Exercise description - Please print every record below exactly as it appears.

____

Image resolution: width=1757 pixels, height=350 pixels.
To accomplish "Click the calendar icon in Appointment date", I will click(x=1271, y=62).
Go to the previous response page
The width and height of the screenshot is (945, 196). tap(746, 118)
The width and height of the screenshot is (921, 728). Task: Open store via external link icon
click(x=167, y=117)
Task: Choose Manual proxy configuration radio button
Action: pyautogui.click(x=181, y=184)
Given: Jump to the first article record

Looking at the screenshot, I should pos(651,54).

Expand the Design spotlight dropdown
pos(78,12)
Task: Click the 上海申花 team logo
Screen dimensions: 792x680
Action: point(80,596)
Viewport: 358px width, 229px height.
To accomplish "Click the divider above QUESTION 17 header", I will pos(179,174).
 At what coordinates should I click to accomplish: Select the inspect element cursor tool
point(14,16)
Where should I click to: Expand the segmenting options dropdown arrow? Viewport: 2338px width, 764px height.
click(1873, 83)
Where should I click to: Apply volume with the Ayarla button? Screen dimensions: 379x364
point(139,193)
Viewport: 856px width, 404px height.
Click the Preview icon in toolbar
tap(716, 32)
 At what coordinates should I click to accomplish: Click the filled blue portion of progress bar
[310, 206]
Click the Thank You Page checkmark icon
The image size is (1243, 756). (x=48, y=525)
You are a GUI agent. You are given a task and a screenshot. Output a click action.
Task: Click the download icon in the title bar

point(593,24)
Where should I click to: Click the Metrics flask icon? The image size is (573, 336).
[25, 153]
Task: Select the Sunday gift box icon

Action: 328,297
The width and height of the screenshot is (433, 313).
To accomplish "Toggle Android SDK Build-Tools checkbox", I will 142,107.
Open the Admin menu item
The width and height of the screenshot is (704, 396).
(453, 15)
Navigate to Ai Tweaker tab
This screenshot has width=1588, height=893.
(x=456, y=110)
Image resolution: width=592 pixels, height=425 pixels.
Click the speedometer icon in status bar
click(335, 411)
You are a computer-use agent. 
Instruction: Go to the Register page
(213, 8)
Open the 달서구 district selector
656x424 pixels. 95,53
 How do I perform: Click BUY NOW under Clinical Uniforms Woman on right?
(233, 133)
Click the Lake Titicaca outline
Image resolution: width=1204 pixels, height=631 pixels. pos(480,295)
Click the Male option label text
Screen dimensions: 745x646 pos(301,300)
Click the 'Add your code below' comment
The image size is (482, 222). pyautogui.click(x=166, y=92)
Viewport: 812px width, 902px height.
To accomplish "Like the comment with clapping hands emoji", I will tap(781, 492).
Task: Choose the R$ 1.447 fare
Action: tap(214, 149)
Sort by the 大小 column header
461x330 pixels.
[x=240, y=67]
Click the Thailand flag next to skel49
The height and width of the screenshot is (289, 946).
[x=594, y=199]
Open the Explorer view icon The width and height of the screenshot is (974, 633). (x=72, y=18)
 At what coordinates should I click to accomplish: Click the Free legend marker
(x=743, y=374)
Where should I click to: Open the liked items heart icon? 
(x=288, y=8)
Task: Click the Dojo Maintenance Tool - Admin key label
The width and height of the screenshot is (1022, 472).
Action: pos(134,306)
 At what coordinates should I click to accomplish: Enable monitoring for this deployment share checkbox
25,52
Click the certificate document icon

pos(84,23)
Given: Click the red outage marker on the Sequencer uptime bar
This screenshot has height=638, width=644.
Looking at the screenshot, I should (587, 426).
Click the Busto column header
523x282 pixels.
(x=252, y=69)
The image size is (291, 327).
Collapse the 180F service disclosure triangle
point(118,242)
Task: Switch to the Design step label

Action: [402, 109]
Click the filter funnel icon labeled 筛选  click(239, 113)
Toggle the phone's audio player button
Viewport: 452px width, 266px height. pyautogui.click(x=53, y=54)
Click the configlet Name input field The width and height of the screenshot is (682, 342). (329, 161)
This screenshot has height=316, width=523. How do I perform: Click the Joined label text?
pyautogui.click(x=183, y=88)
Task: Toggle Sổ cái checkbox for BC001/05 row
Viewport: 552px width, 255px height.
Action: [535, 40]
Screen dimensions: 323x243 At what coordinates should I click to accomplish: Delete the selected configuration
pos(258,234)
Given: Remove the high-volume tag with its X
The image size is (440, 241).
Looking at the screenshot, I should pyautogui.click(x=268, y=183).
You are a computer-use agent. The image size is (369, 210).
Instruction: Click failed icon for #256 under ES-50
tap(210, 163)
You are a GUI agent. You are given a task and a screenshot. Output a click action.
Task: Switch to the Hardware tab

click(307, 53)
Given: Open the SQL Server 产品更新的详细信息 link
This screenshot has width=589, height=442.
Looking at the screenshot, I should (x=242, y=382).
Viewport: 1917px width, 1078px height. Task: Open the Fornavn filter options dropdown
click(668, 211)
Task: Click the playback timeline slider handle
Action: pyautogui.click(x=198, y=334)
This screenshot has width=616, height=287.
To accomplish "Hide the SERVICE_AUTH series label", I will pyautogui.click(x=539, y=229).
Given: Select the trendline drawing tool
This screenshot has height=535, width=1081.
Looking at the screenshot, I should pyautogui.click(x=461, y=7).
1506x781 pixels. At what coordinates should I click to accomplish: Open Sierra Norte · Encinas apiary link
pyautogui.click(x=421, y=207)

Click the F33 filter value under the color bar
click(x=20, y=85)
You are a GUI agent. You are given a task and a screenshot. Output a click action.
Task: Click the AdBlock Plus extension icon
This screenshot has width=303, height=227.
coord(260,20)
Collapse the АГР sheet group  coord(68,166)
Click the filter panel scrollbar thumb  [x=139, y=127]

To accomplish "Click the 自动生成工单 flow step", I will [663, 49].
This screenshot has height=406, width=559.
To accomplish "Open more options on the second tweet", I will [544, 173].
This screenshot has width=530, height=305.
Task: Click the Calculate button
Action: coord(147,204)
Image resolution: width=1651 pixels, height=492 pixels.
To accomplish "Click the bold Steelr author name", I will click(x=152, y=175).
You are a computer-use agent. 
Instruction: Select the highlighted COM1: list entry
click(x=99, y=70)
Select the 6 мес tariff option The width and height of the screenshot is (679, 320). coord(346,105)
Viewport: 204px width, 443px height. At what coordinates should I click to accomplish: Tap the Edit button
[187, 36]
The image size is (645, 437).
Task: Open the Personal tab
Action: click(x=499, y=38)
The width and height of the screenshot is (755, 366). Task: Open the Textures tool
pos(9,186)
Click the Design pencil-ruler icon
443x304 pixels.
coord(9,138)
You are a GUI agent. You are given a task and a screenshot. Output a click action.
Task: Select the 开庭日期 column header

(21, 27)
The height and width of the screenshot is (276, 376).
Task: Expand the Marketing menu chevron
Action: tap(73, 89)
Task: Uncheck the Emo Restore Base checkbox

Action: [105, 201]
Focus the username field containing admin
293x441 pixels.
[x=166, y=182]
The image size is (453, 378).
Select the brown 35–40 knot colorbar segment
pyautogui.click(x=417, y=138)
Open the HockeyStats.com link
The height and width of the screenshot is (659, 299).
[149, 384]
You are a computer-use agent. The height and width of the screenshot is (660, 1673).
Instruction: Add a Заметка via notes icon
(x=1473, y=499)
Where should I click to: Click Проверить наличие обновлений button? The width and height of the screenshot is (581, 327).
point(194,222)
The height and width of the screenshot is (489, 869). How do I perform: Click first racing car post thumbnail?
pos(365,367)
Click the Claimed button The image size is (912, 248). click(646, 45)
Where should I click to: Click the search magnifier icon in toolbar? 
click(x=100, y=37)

____

Written answer -
Image resolution: width=1757 pixels, height=350 pixels.
To accomplish "Click the calendar icon in Appointment date", I will click(x=1271, y=62).
Go to the previous response page
The width and height of the screenshot is (945, 196). tap(746, 118)
The width and height of the screenshot is (921, 728). Task: Open store via external link icon
click(x=167, y=117)
Task: Choose Manual proxy configuration radio button
Action: pyautogui.click(x=181, y=184)
Given: Jump to the first article record

Looking at the screenshot, I should pos(651,54).

Expand the Design spotlight dropdown
pos(78,12)
Task: Click the 上海申花 team logo
Screen dimensions: 792x680
Action: point(80,596)
Viewport: 358px width, 229px height.
To accomplish "Click the divider above QUESTION 17 header", I will pos(179,174).
 At what coordinates should I click to accomplish: Select the inspect element cursor tool
point(14,16)
Where should I click to: Expand the segmenting options dropdown arrow? Viewport: 2338px width, 764px height.
click(1873, 83)
Where should I click to: Apply volume with the Ayarla button? Screen dimensions: 379x364
point(139,193)
Viewport: 856px width, 404px height.
Click the Preview icon in toolbar
tap(716, 32)
 At what coordinates should I click to accomplish: Click the filled blue portion of progress bar
[310, 206]
Click the Thank You Page checkmark icon
The image size is (1243, 756). (x=48, y=525)
You are a GUI agent. You are given a task and a screenshot. Output a click action.
Task: Click the download icon in the title bar

point(593,24)
Where should I click to: Click the Metrics flask icon? The image size is (573, 336).
[25, 153]
Task: Select the Sunday gift box icon

Action: 328,297
The width and height of the screenshot is (433, 313).
To accomplish "Toggle Android SDK Build-Tools checkbox", I will 142,107.
Open the Admin menu item
The width and height of the screenshot is (704, 396).
(453, 15)
Navigate to Ai Tweaker tab
This screenshot has width=1588, height=893.
(x=456, y=110)
Image resolution: width=592 pixels, height=425 pixels.
Click the speedometer icon in status bar
click(335, 411)
You are a computer-use agent. 
Instruction: Go to the Register page
(213, 8)
Open the 달서구 district selector
656x424 pixels. 95,53
 How do I perform: Click BUY NOW under Clinical Uniforms Woman on right?
(233, 133)
Click the Lake Titicaca outline
Image resolution: width=1204 pixels, height=631 pixels. pos(480,295)
Click the Male option label text
Screen dimensions: 745x646 pos(301,300)
Click the 'Add your code below' comment
The image size is (482, 222). pyautogui.click(x=166, y=92)
Viewport: 812px width, 902px height.
To accomplish "Like the comment with clapping hands emoji", I will tap(781, 492).
Task: Choose the R$ 1.447 fare
Action: tap(214, 149)
Sort by the 大小 column header
461x330 pixels.
[x=240, y=67]
Click the Thailand flag next to skel49
The height and width of the screenshot is (289, 946).
[x=594, y=199]
Open the Explorer view icon The width and height of the screenshot is (974, 633). (x=72, y=18)
 At what coordinates should I click to accomplish: Click the Free legend marker
(x=743, y=374)
Where should I click to: Open the liked items heart icon? 
(x=288, y=8)
Task: Click the Dojo Maintenance Tool - Admin key label
The width and height of the screenshot is (1022, 472).
Action: pos(134,306)
 At what coordinates should I click to accomplish: Enable monitoring for this deployment share checkbox
25,52
Click the certificate document icon

pos(84,23)
Given: Click the red outage marker on the Sequencer uptime bar
This screenshot has height=638, width=644.
Looking at the screenshot, I should (587, 426).
Click the Busto column header
523x282 pixels.
(x=252, y=69)
The image size is (291, 327).
Collapse the 180F service disclosure triangle
point(118,242)
Task: Switch to the Design step label

Action: [402, 109]
Click the filter funnel icon labeled 筛选  click(239, 113)
Toggle the phone's audio player button
Viewport: 452px width, 266px height. pyautogui.click(x=53, y=54)
Click the configlet Name input field The width and height of the screenshot is (682, 342). (329, 161)
This screenshot has height=316, width=523. How do I perform: Click the Joined label text?
pyautogui.click(x=183, y=88)
Task: Toggle Sổ cái checkbox for BC001/05 row
Viewport: 552px width, 255px height.
Action: [535, 40]
Screen dimensions: 323x243 At what coordinates should I click to accomplish: Delete the selected configuration
pos(258,234)
Given: Remove the high-volume tag with its X
The image size is (440, 241).
Looking at the screenshot, I should pyautogui.click(x=268, y=183).
You are a computer-use agent. The image size is (369, 210).
Instruction: Click failed icon for #256 under ES-50
tap(210, 163)
You are a GUI agent. You are given a task and a screenshot. Output a click action.
Task: Switch to the Hardware tab

click(307, 53)
Given: Open the SQL Server 产品更新的详细信息 link
This screenshot has width=589, height=442.
Looking at the screenshot, I should (x=242, y=382).
Viewport: 1917px width, 1078px height. Task: Open the Fornavn filter options dropdown
click(668, 211)
Task: Click the playback timeline slider handle
Action: pyautogui.click(x=198, y=334)
This screenshot has width=616, height=287.
To accomplish "Hide the SERVICE_AUTH series label", I will pyautogui.click(x=539, y=229).
Given: Select the trendline drawing tool
This screenshot has height=535, width=1081.
Looking at the screenshot, I should pyautogui.click(x=461, y=7).
1506x781 pixels. At what coordinates should I click to accomplish: Open Sierra Norte · Encinas apiary link
pyautogui.click(x=421, y=207)

Click the F33 filter value under the color bar
click(x=20, y=85)
You are a GUI agent. You are given a task and a screenshot. Output a click action.
Task: Click the AdBlock Plus extension icon
This screenshot has width=303, height=227.
coord(260,20)
Collapse the АГР sheet group  coord(68,166)
Click the filter panel scrollbar thumb  [x=139, y=127]

To accomplish "Click the 自动生成工单 flow step", I will [663, 49].
This screenshot has height=406, width=559.
To accomplish "Open more options on the second tweet", I will [544, 173].
This screenshot has width=530, height=305.
Task: Click the Calculate button
Action: coord(147,204)
Image resolution: width=1651 pixels, height=492 pixels.
To accomplish "Click the bold Steelr author name", I will click(x=152, y=175).
You are a computer-use agent. 
Instruction: Select the highlighted COM1: list entry
click(x=99, y=70)
Select the 6 мес tariff option The width and height of the screenshot is (679, 320). coord(346,105)
Viewport: 204px width, 443px height. At what coordinates should I click to accomplish: Tap the Edit button
[187, 36]
The image size is (645, 437).
Task: Open the Personal tab
Action: click(x=499, y=38)
The width and height of the screenshot is (755, 366). Task: Open the Textures tool
pos(9,186)
Click the Design pencil-ruler icon
443x304 pixels.
coord(9,138)
You are a GUI agent. You are given a task and a screenshot. Output a click action.
Task: Select the 开庭日期 column header

(21, 27)
The height and width of the screenshot is (276, 376).
Task: Expand the Marketing menu chevron
Action: tap(73, 89)
Task: Uncheck the Emo Restore Base checkbox

Action: [105, 201]
Focus the username field containing admin
293x441 pixels.
[x=166, y=182]
The image size is (453, 378).
Select the brown 35–40 knot colorbar segment
pyautogui.click(x=417, y=138)
Open the HockeyStats.com link
The height and width of the screenshot is (659, 299).
[149, 384]
You are a computer-use agent. The height and width of the screenshot is (660, 1673).
Instruction: Add a Заметка via notes icon
(x=1473, y=499)
Where should I click to: Click Проверить наличие обновлений button? The width and height of the screenshot is (581, 327).
point(194,222)
The height and width of the screenshot is (489, 869). How do I perform: Click first racing car post thumbnail?
pos(365,367)
Click the Claimed button The image size is (912, 248). click(646, 45)
Where should I click to: Click the search magnifier icon in toolbar? 
click(x=100, y=37)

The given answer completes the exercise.